Nearly a week after prominent USA Gymnastics doctor Larry Nassar was sentenced to prison for the sexual assault of several female gymnasts, Gov. Greg Abbott has asked the Texas Rangers to investigate misconduct allegations at the famed Karolyi Ranch, the U.S. Olympic training facility in southeast Texas, north of Houston, where Nassar treated athletes.

“The public statements made by athletes who previously trained at the Karolyi Ranch are gut-wrenching,” Abbott said in a statement Tuesday. “Those athletes, as well as all Texans, deserve to know that no stone is left unturned to ensure that the allegations are thoroughly vetted and the perpetrators and enablers of any such misconduct are brought to justice. The people of Texas demand, and the victims deserve, nothing less.”

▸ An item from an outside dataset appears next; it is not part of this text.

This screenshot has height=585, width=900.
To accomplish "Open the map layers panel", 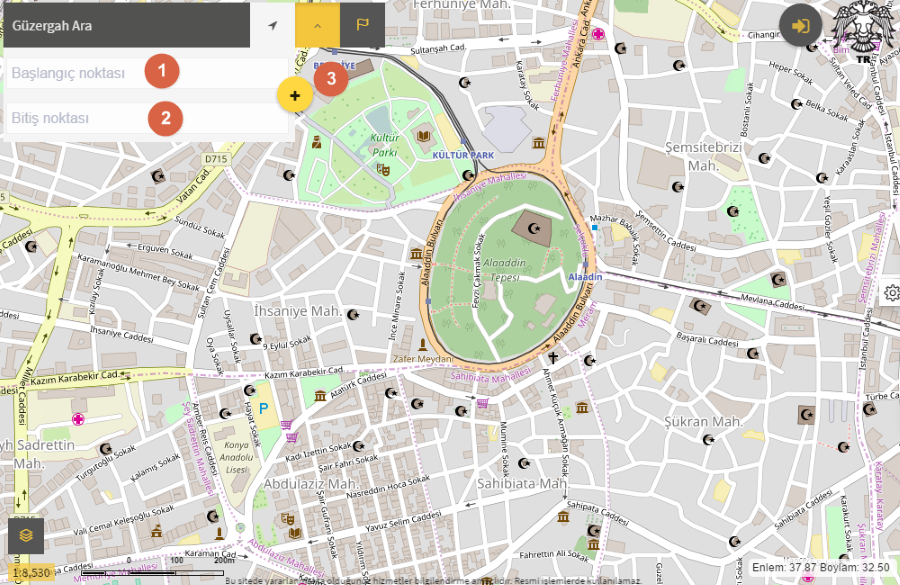I will 26,535.
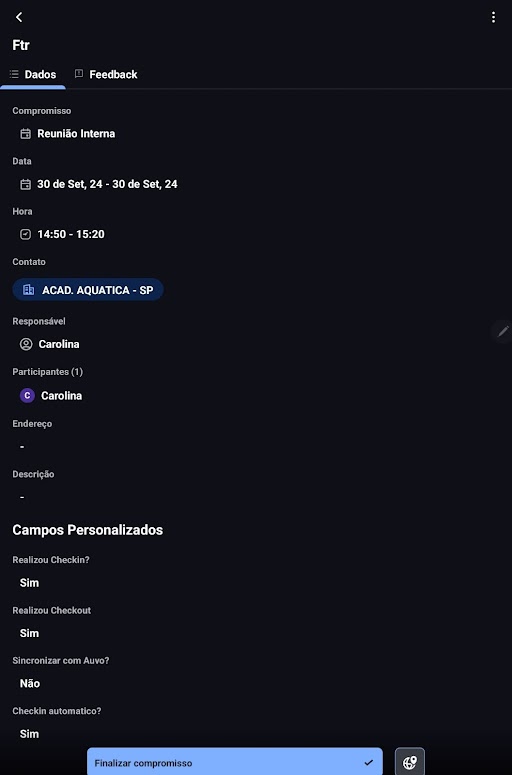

Abbott ordered the Texas Rangers, the state’s top criminal investigations unit, to look into the Karolyi Ranch. It hosted training camps for more than a decade until earlier this year. The Walker County Sheriff’s Office is already investigating.

Several gymnasts have said Nassar abused them at the ranch.

Abbott called the allegations “gut-wrenching.” He ordered the state investigation because the claims involve multiple jurisdictions and states.

Nassar was sentenced to 40 to 175 years in prison last week. More than 150 women and girls have said he had molested them under the guise of medical treatment.

Read Governor Abbott's full letter calling for an investigation by the Texas Rangers:

Karolyi Ranch, run by national team coordinator Martha Karolyi and her husband Bela, was previously the national training center for the Women's National Gymnastics Team. The couple was accused of turning a blind eye to Nassar's abuse in a 2016 California lawsuit. U.S.A. Gymnastics ended its relationship with the ranch on Jan. 18 after Olympic champion Simone Biles, who said she was sexually abused there, said “it is impossibly difficult” to return to the site to train.

Nassar treated athletes at the ranch without a Texas medical license, the Dallas Morning News confirmed last week.

Last Wednesday, Nassar, who was a team doctor for decades, was sentenced to 40 to 175 years in prison. More than 150 women and girls said in court that he sexually abused them. That penalty came on top of a 60-year sentence for child pornography crimes.

Nassar was convicted of molesting female gymnasts — many Olympic athletes, some as young as 6 — for years under the guise of medical treatment.

His conviction has had reverberations across the sport. The entire board of U.S.A. Gymnastics resigned in the wake of the scandal. And Lou Anna K. Simon, the president of Michigan State University, where Nassar served on the faculty for years, resigned last week under intense scrutiny for the university's lack of oversight.